L'album nous dévoile des instants de grâce pure lorsqu'une voix diaphane nous charme et fait monter un frisson le long de notre échine. Cela n'empêche pas la six cordes d'asséner des uppercuts sonores, des riffs infernaux qui laissent des bleus à l'âme, et la voix grunt de cracher son venin et sa haine en un vomi verbal gluant et étouffant. Quant à la batterie, on jurerait qu'elle est jouée par un robot gavé d'acide tant elle est carrée et précise, mais bien qu'elle balance ses salves de doubles croches sans vergogne, elle propose une palette de jeu variée.

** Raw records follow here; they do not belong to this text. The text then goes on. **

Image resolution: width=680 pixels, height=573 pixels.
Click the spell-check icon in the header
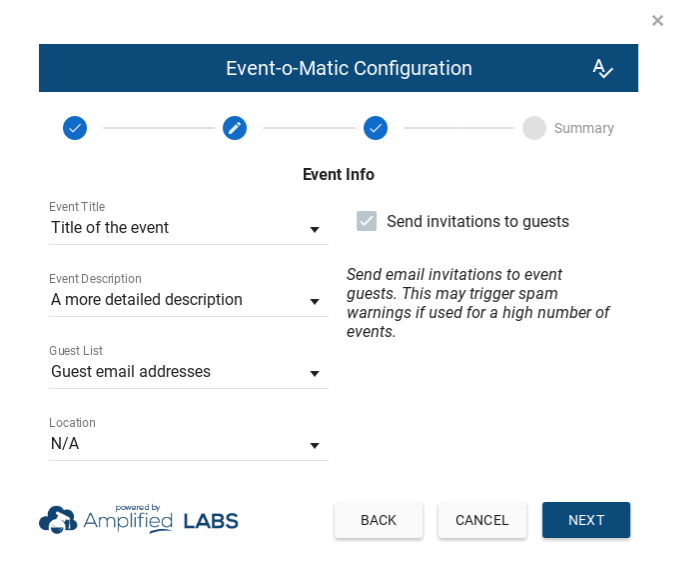tap(602, 68)
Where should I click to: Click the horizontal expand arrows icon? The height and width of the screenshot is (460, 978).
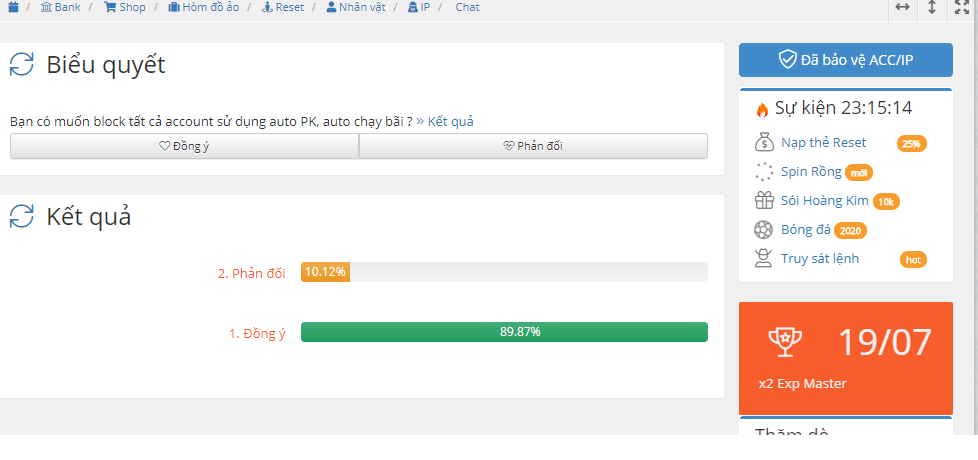point(903,7)
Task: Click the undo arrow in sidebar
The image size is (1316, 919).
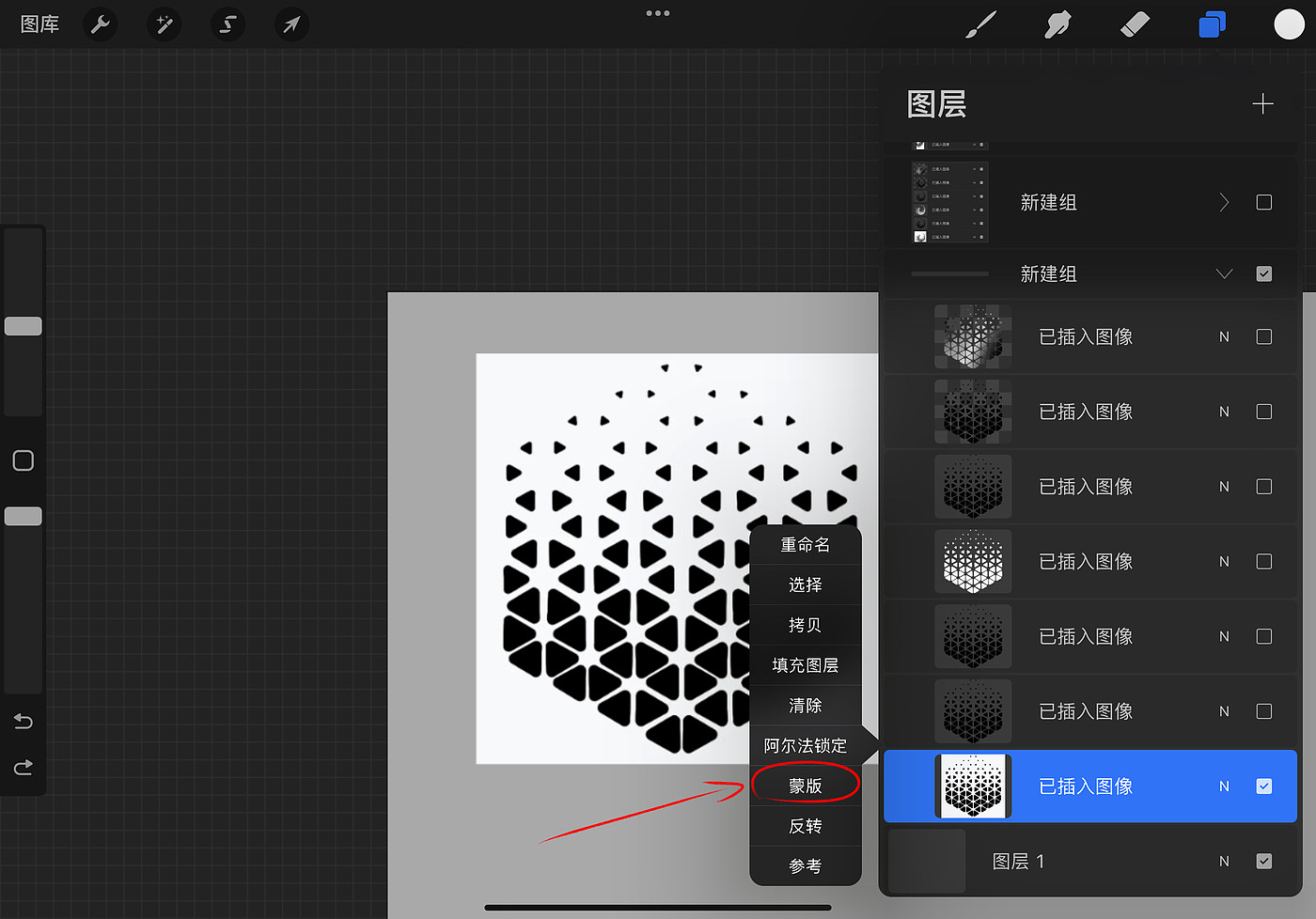Action: pos(24,721)
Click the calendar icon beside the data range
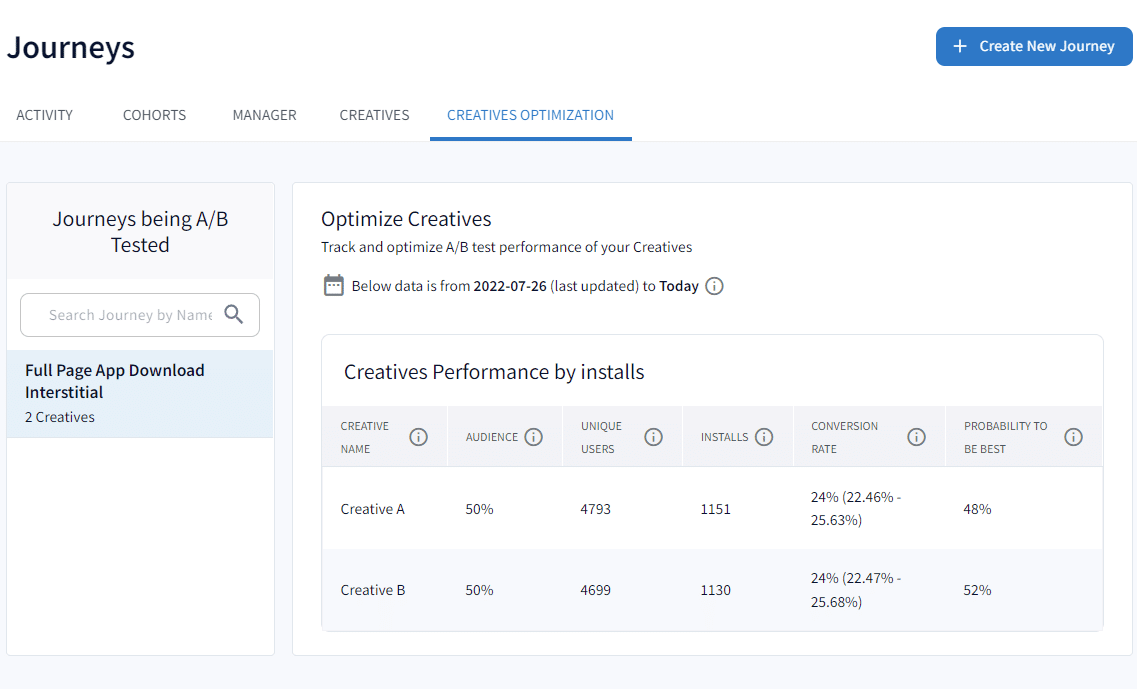The image size is (1137, 689). [333, 285]
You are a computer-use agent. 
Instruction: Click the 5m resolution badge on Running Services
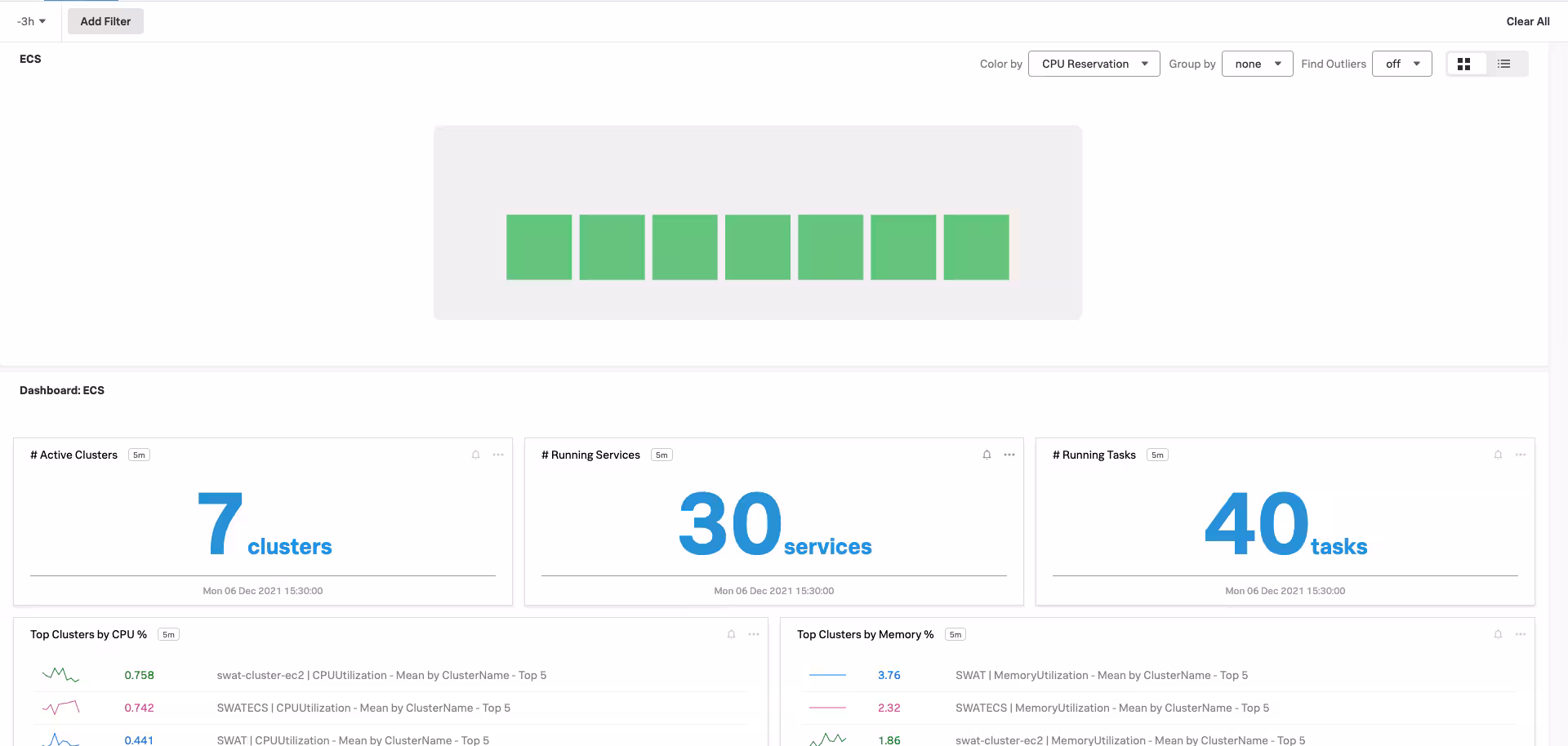[x=661, y=455]
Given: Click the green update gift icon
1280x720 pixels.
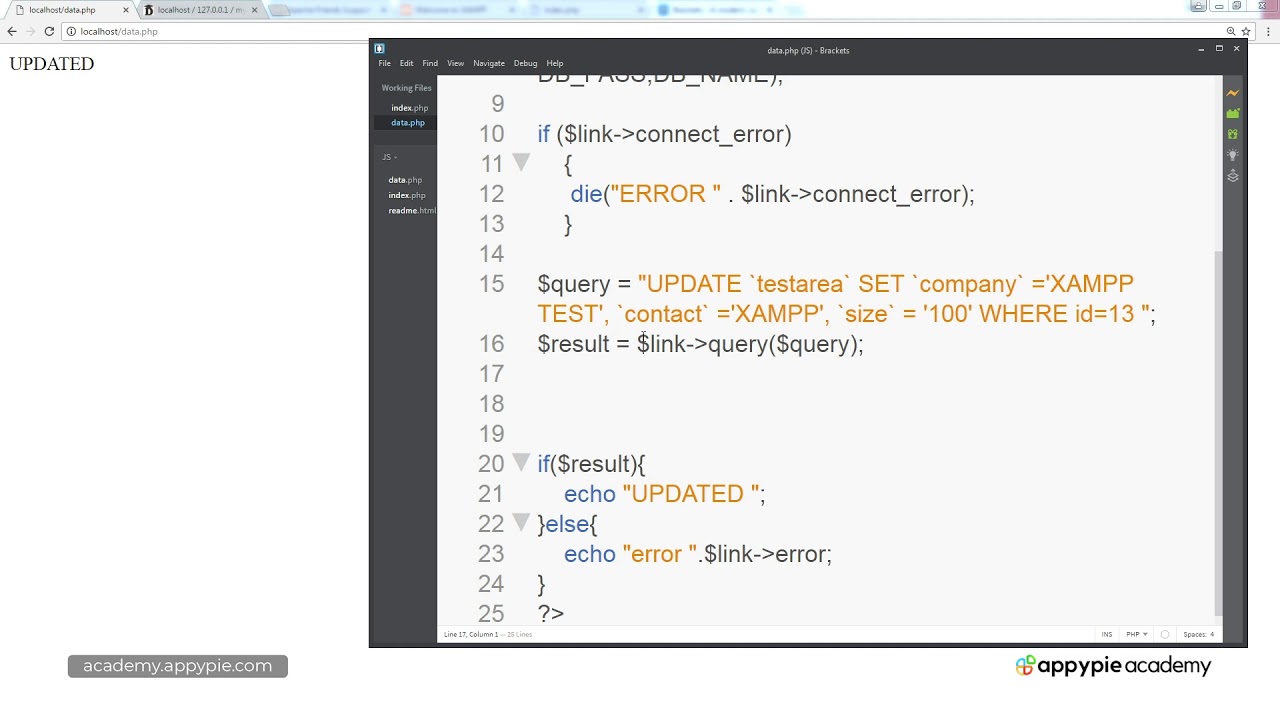Looking at the screenshot, I should click(1233, 134).
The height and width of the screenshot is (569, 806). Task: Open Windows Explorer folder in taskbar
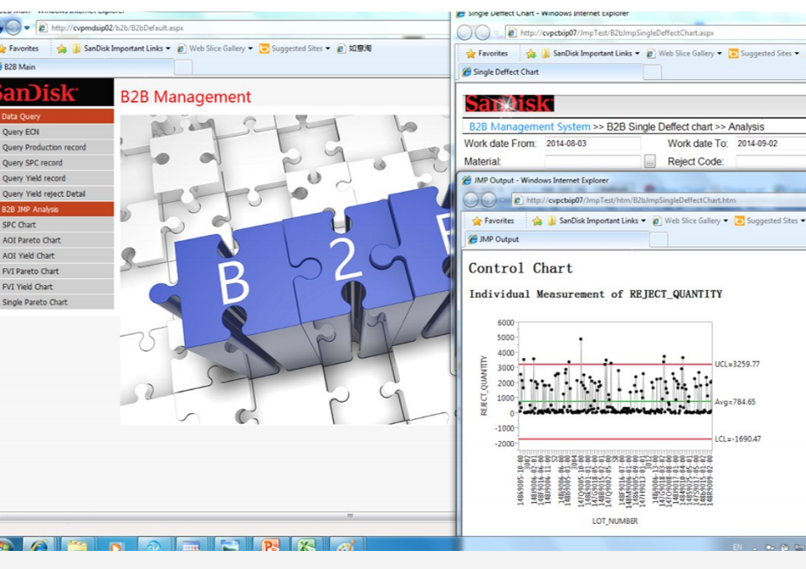click(x=77, y=548)
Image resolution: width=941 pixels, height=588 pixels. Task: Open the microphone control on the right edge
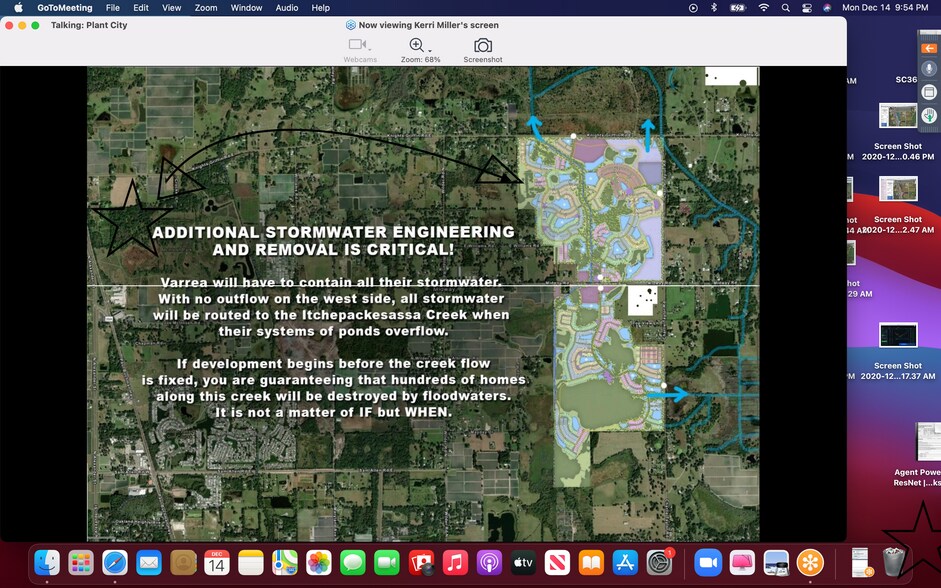[x=929, y=69]
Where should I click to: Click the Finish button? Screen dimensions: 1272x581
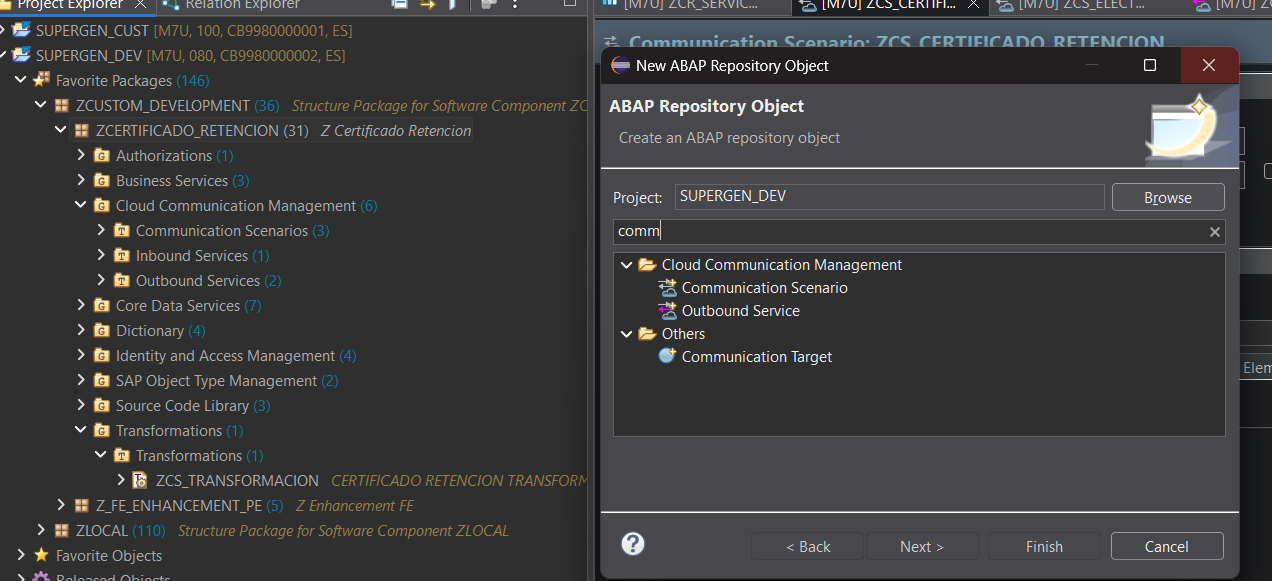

Double pédale très présente puisqu'elle ouvre le bal, associée au contraste du piano cristallin, avant qu'une douce guitare n'entre en scène. Mais si NightShade aime délivrer des instants aériens, elle est avant tout une formation qui marteau-pilonne. Ainsi les hurlements d'outre-tombe sont nombreux comme sur 'Enclave' ou les pig growls de 'Sons of Liberty'. Toutefois, à cette violence sans détour s'ajoutent des éléments plus mélodiques, des instants aériens suspendus ('My Orchid') où seule la guitare occupe les lieux et résonne dans un espace intersidéral. La surprise est donc au rendez-vous dans cette opposition entre ligne de guitare dépouillée et cris inhumains (contraste encore !). Par ailleurs, ce semblant de douceur se retrouve dans les multiples phrases de guitare qui parsèment l'opus, ainsi que dans les duos vocaux. Ce n'est donc qu'une demi-surprise quand sur 'Reminice/Solace', on savoure un joli timbre féminin qui semble bien fragile en regard des éructations masculines primales. Cette volonté de se différencier en appuyant sur les contrastes est omniprésente, son point d'orgue étant les emprunts sonores issus de la mouvance électro : 'For Those Who Fight' résonne ainsi de l'opposition presque blasphématoire entre sonorités cheap-music et vocifération inhumaines. Contraste encore, contraste toujours...
"Predilections" est une rondelle qui pue la transpiration et suinte la crasse, une galette violente et putride sur laquelle NightShade dévoile un amour des contrastes, des compositions qui tabassent, d'une certaine expérimentation et d'une bonne dose de mélodie. On est remué par ces pistes sans concession, aérées toutefois par des instants "légers" indispensables à l'équilibre de ces émanations mortifères suffocantes. Une galette multiple donc, qui même si elle ne révolutionne par le genre, en étire les limites et les maltraite. Dans une musique qui transgresse les genres, l'important en fin de compte n'est pas de savoir où se situe la limite du style, mais plutôt le coefficient d'élasticité de celui-ci.